JOE: We design every bike to fit its intended use. The VPP counter-rotating link configuration is very adaptable, offering varying shock mounting locations, and its ability to tailor shock rates and pedaling behavior to applications from XC to DH. We’d never copy the “look” of pivot placement to another platform for aesthetic purposes.

BIKERUMOR: Why did you do internal routing, which you have eschewed like new standards like pressfit, the plague, and so forth?

JOE: Because it solved a problem. Stealth routing is de facto internal routing, so we extended it to the rear derailleur (RD). The RD cable enters the left side of the DT, and exits the right side. The routing “tubes” for the RD and post are molded in carbon during the one-piece molding process. Its a structural piece of the frame, not a glued in tube. You just push the housing in one end and it comes out the other end (or up the seatube for the post). No rattling of housing, no hassle. Its easier than zip ties actually. The RD cable never rubs the paint on headtube either. Makes it easy to travel with your race bike and to remove the Stealth Reverb quick disconnect as well.
This is a little tweaky, but we spent a (boat)load of time perfecting it. When you use it, you’ll get it. Please don’t just bill it as “internal routing”. Mostly that means a f**king user headache, which we didn’t want to perpetuate.

BIKERUMOR: Thanks Joe!

Photo Creds: Studio images © Santa Cruz Bicycles. Action images © Gary Perkin / Santa Cruz Bicycles.


  1. tommy on

    LOVE THE BIKE SANTA CRUZ, you guys are on a roll. I love that you use threaded bottom brackets, however is there any possibility of a cheaper full suspension bike, like sub 2 grand? I bet you guys can do it. Oh and how about a cross bike? you guys would get a lot of buyers I bet. Heck, I would also like a santa cruz road bike too.

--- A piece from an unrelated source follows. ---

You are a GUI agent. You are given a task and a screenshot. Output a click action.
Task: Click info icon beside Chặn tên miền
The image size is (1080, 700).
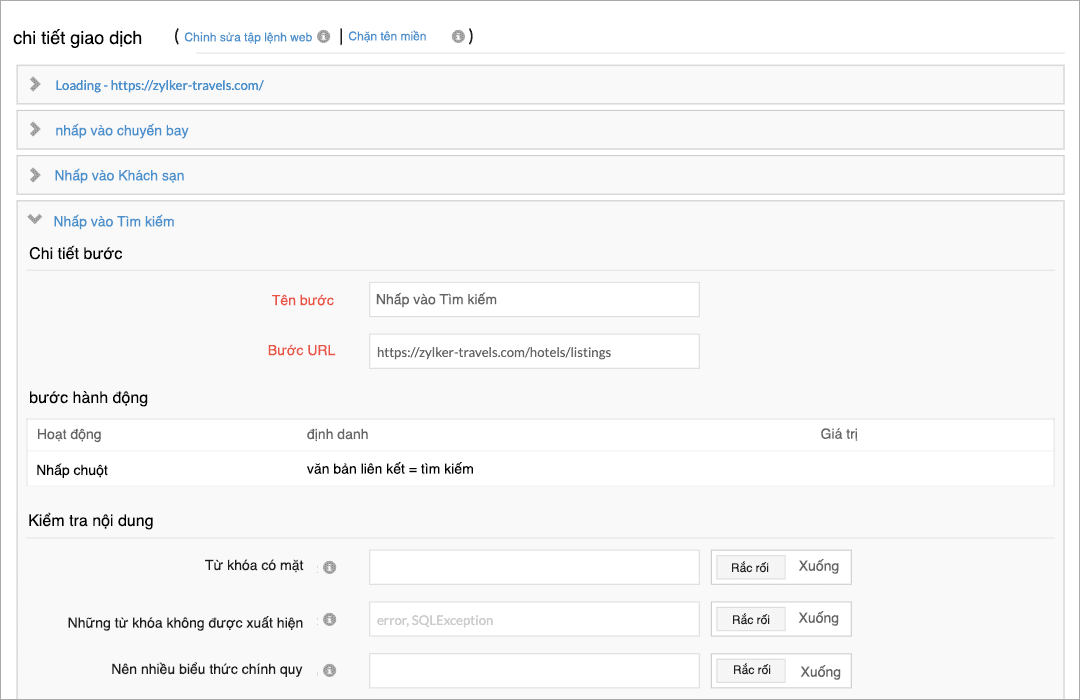point(458,35)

Just throwing it all out there

  2. Steven on

    @ tommy

    Santa Cruz made a road bike for a few years, it was called the “Roadster”

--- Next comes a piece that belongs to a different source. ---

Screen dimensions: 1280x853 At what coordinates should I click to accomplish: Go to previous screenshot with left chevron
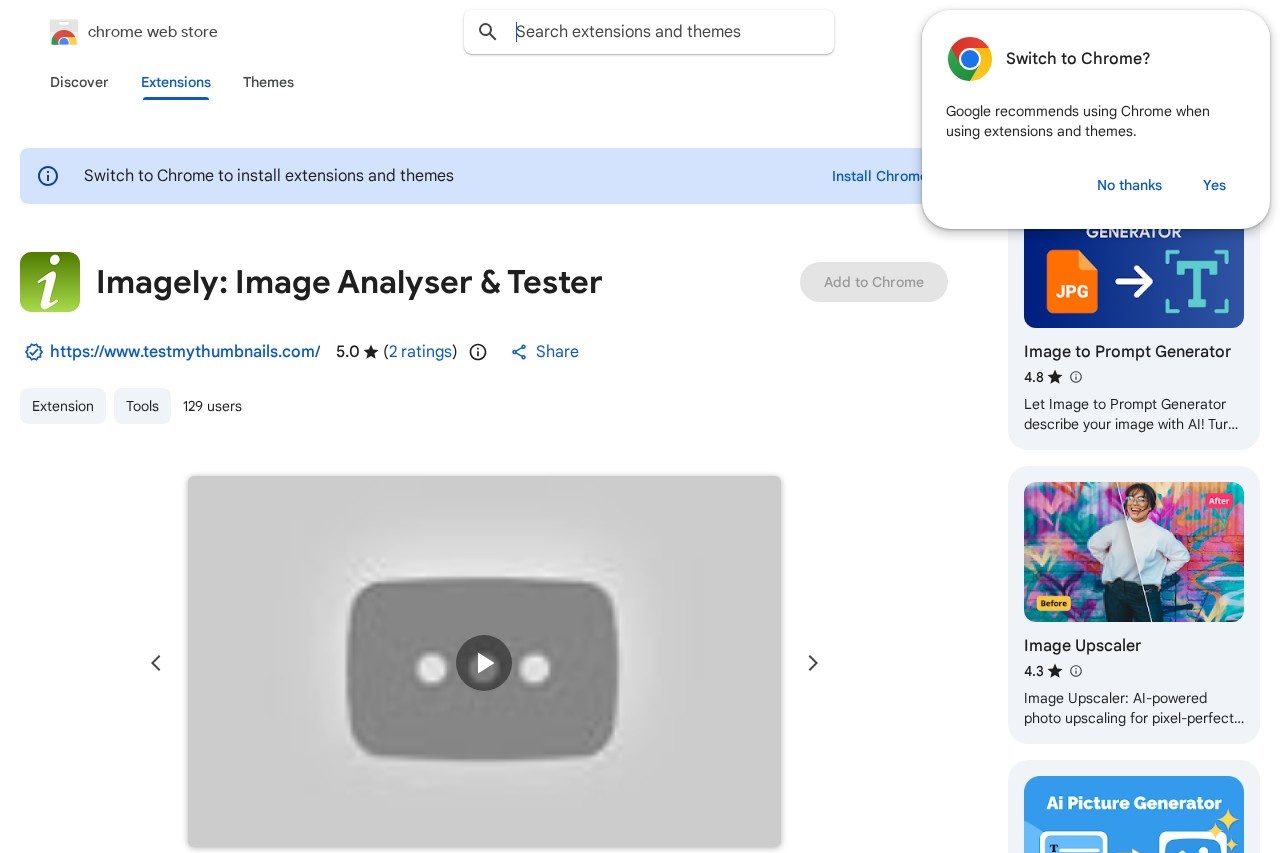click(x=156, y=663)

    They also made a cross bike called the “Stigmata”

  3. nsp234 on

    – how much travel does that pike have?
    – any chance to mount an e-type derailleur?
    – i couldn’t ride fast enough to justify the “aqua” color scheme… (nor the enve rims)

  4. Dzmtnrider on

    So to climb with a Nomad I need a horse, some guides, and an old truck? The bike is already expensive enough. Earn your runs…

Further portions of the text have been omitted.